The People of the State of New York, Respondent, v Bill Styles, Appellant.
    [616 NYS2d 608]
   —Judgment, Supreme Court, New York County (Mary McGowan Davis, J.), rendered May 21, 1992, convicting defendant, after a jury trial, of robbery in the third degree and grand larceny in the fourth degree, and sentencing him as a second felony offender, to concurrent terms of 3 to 6 years and 2 to 4 years, respectively, unanimously affirmed.
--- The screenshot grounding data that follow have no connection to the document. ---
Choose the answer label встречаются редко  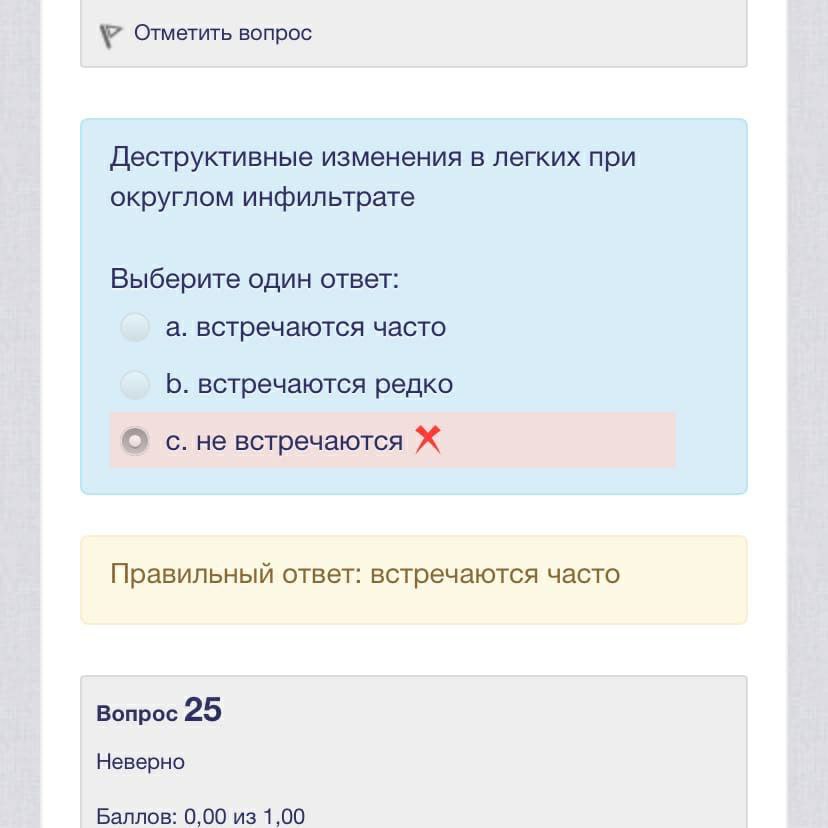click(325, 384)
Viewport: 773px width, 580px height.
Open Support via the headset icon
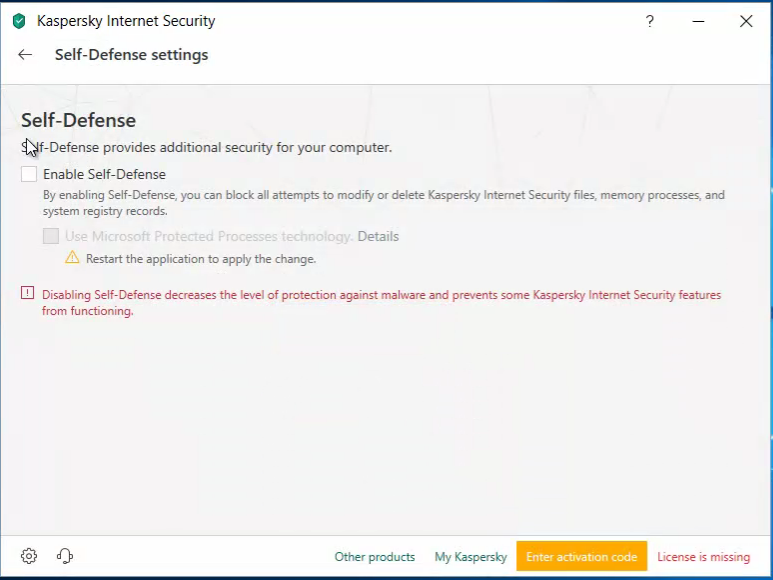65,556
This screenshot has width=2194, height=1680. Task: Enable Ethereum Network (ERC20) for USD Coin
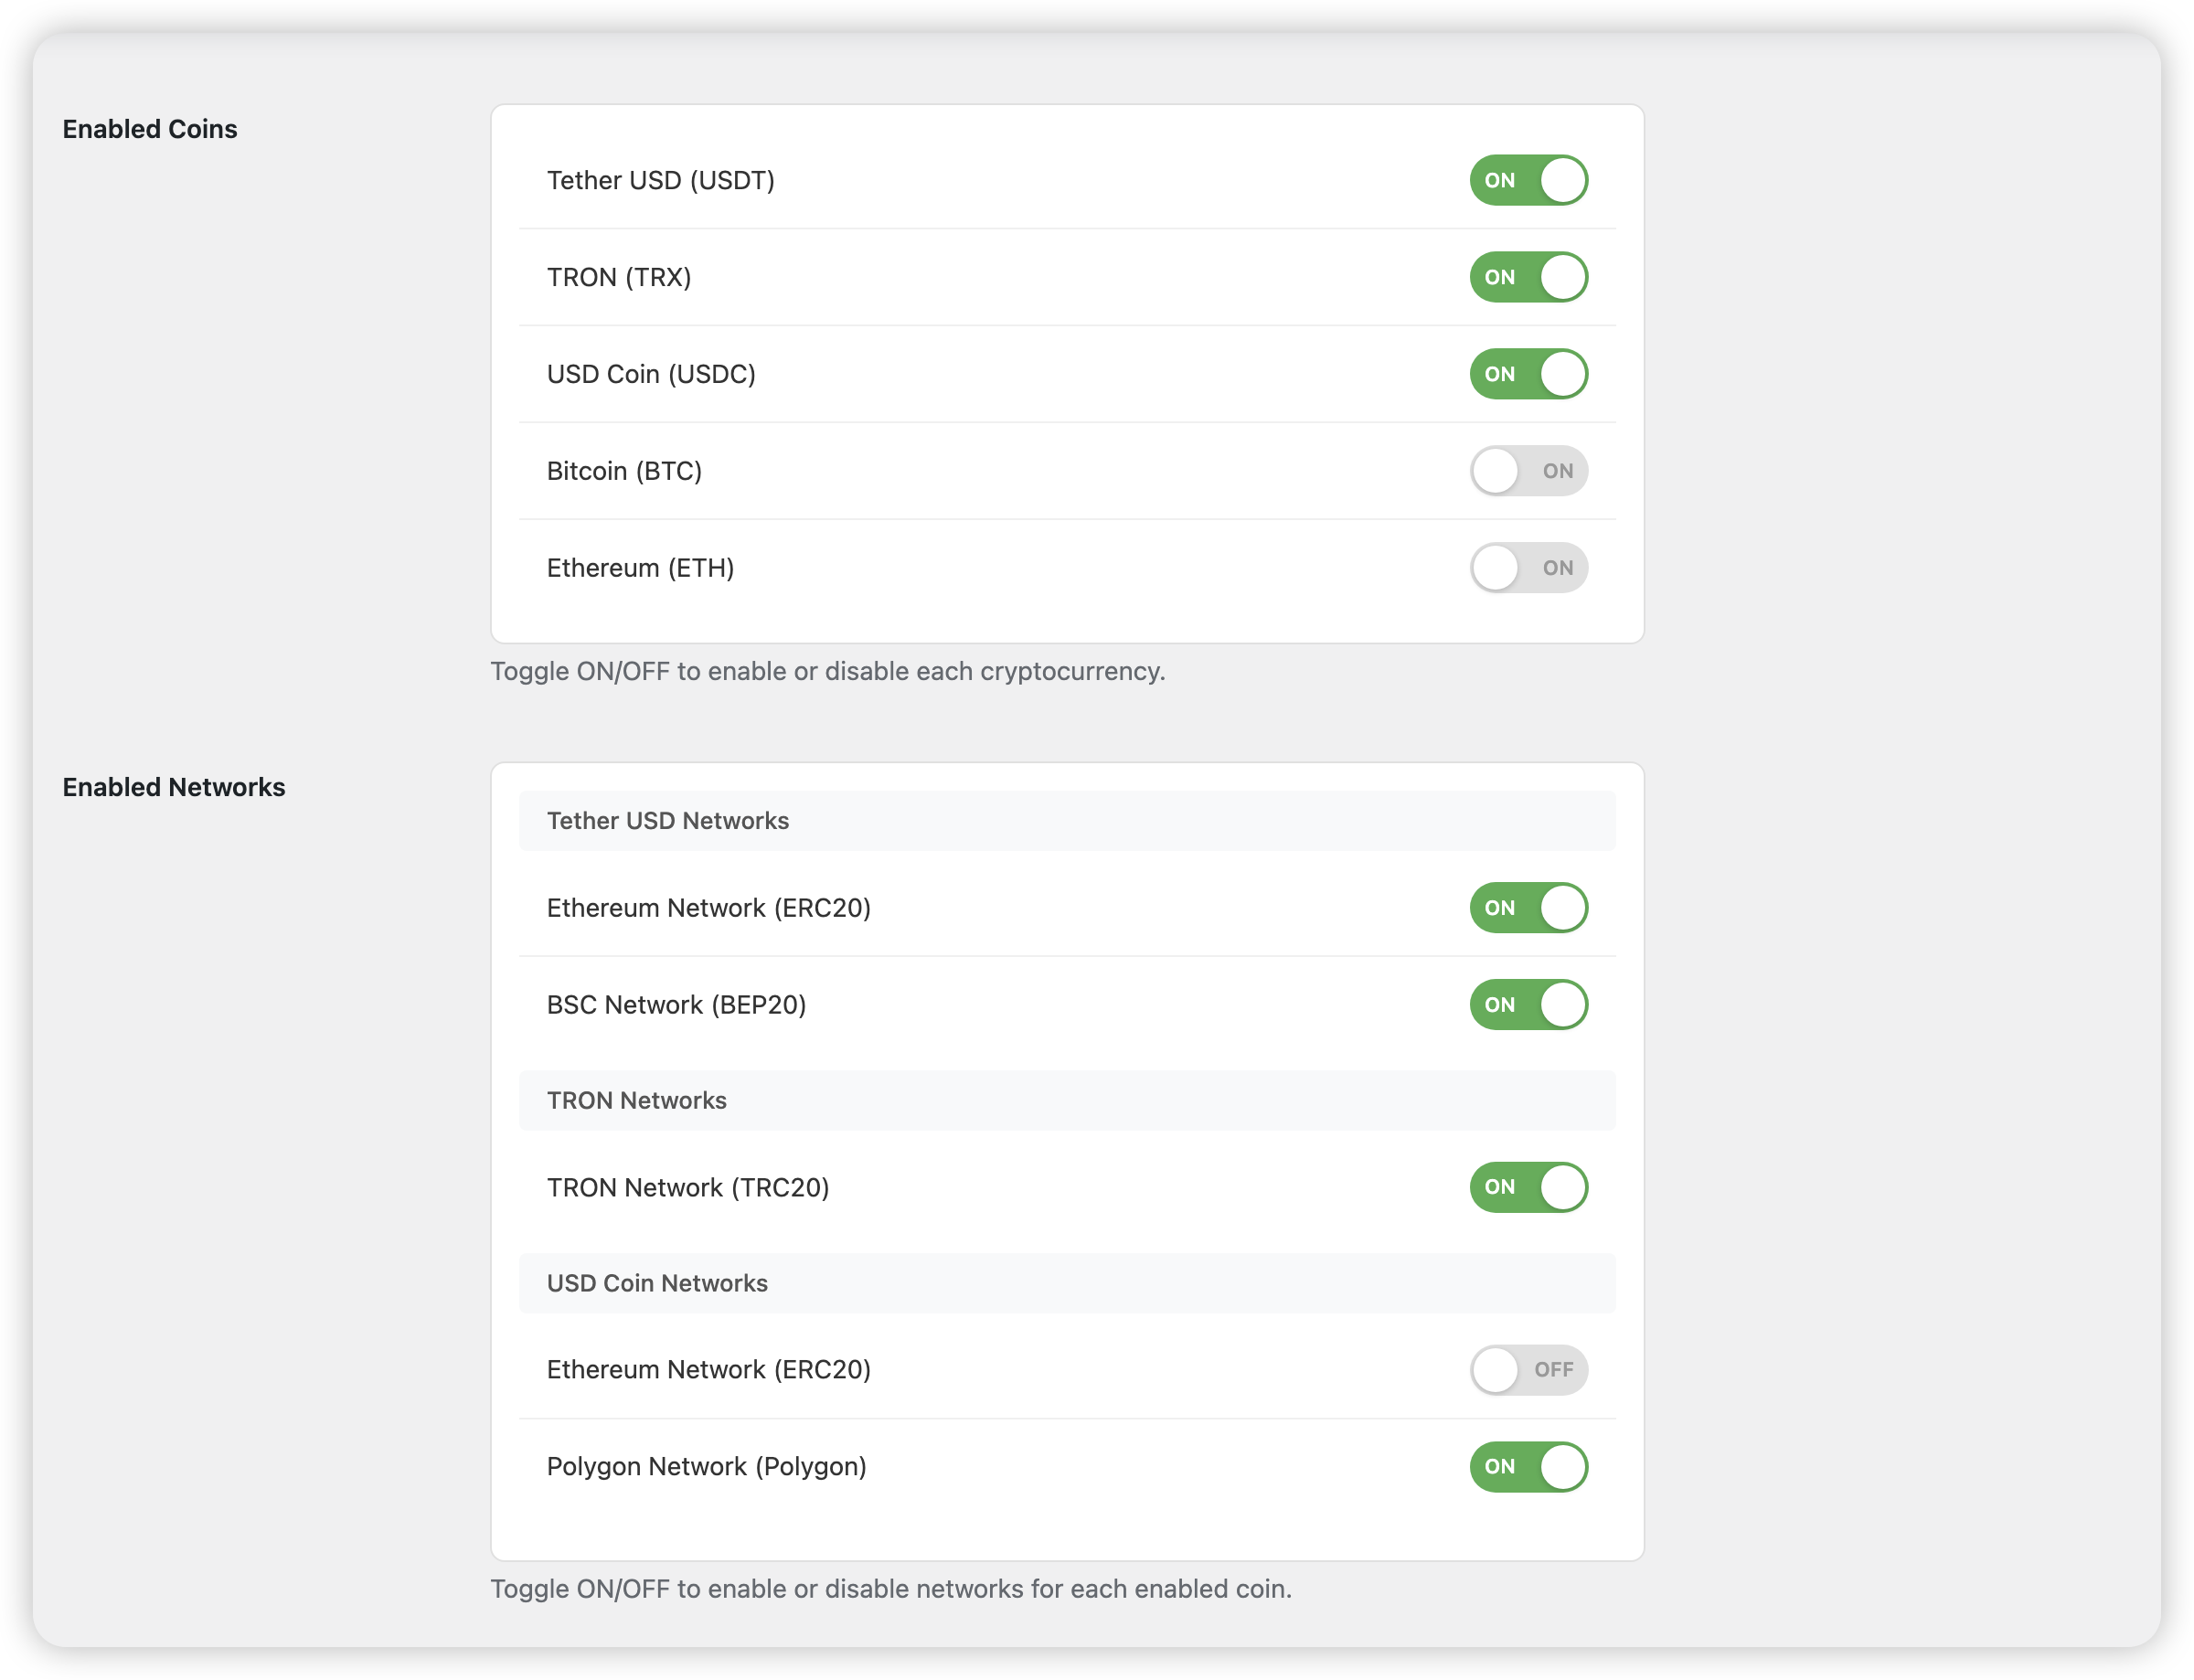pos(1528,1370)
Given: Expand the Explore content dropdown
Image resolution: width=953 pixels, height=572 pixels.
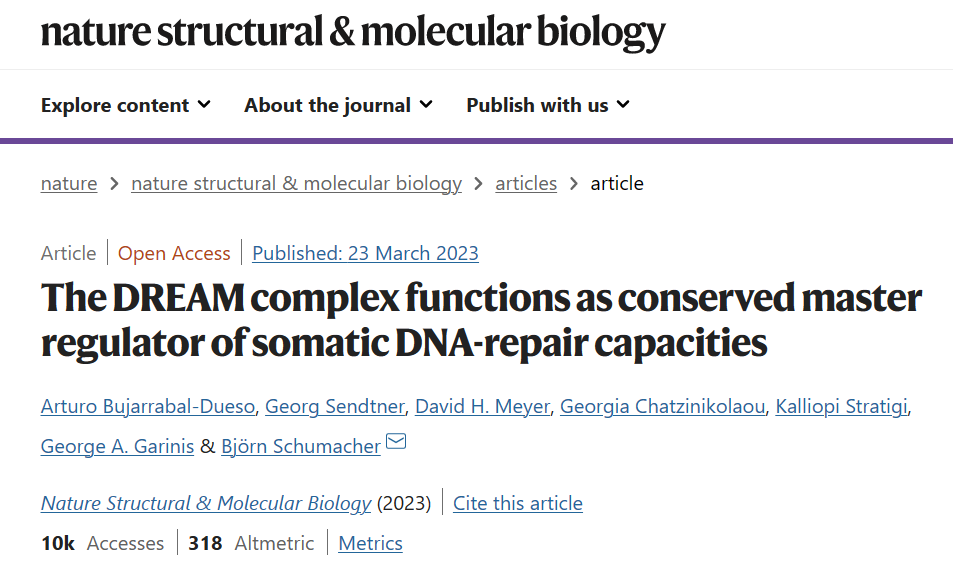Looking at the screenshot, I should click(126, 105).
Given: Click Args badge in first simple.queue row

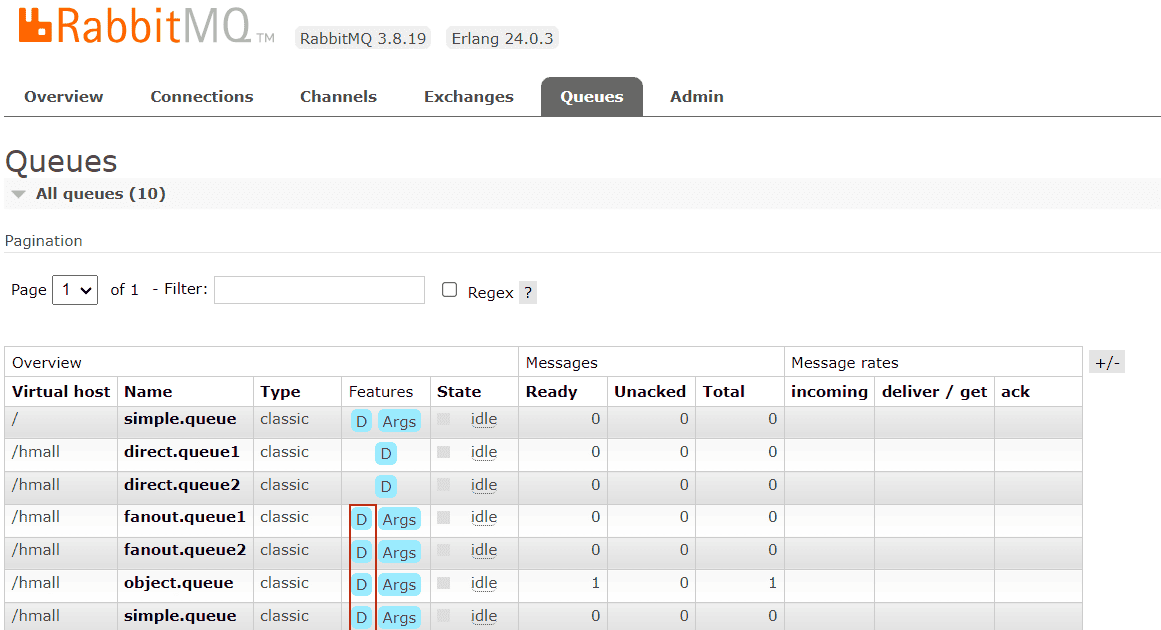Looking at the screenshot, I should pos(399,421).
Defendant was not deprived of a fair trial by the manner in which the trial court handled defendant’s objection to the improper question posed by the People on redirect of the police officer concerning whether he had ever arrested defendant before. Defense counsel’s prompt objection before the witness could respond was immediately sustained by the trial court. Then, acceding to defense counsel’s request that the officer answer the question outside the presence of the jury, and, if the answer were no, that the question be asked again in front of the jury and this time answered, the court dismissed the jury for lunch, heard a motion by defendant for a mistrial on the ground that the court should not have excused the jury for lunch without first rectifying the prejudice caused by the question, and took testimony from the officer, who stated that he could not say for sure whether he had previously arrested defendant. After the lunch break, the court denied the motion for a mistrial, accepted a stipulation by the parties that the officer had not previously arrested defendant, sustained defendant’s objection to the question a second time in front of the jury, instructed the jury that questions alone are not evidence and that it should "dismiss from your mind any reference to that question”, and informed the jury of the stipulation. Defendant argues that by leaving the objection "unresolved” over the one-hour lunch period, the court "allow[ed] the inference that [defendant] has a criminal disposition to irrevocably settle into the minds of the jurors”, but, "it cannot be presumed that the jurors would disregard the Trial Judge’s instruction that they could not consider [the improper question] in reaching their verdict” (People v Davis, 58 NY2d 1102, 1104). In any event, any prejudice caused by the question was harmless in view of the stipulation and overwhelming evidence of defendant’s guilt. Concur—Sullivan, J. P., Carro, Ellerin, Kupferman and Asch, JJ.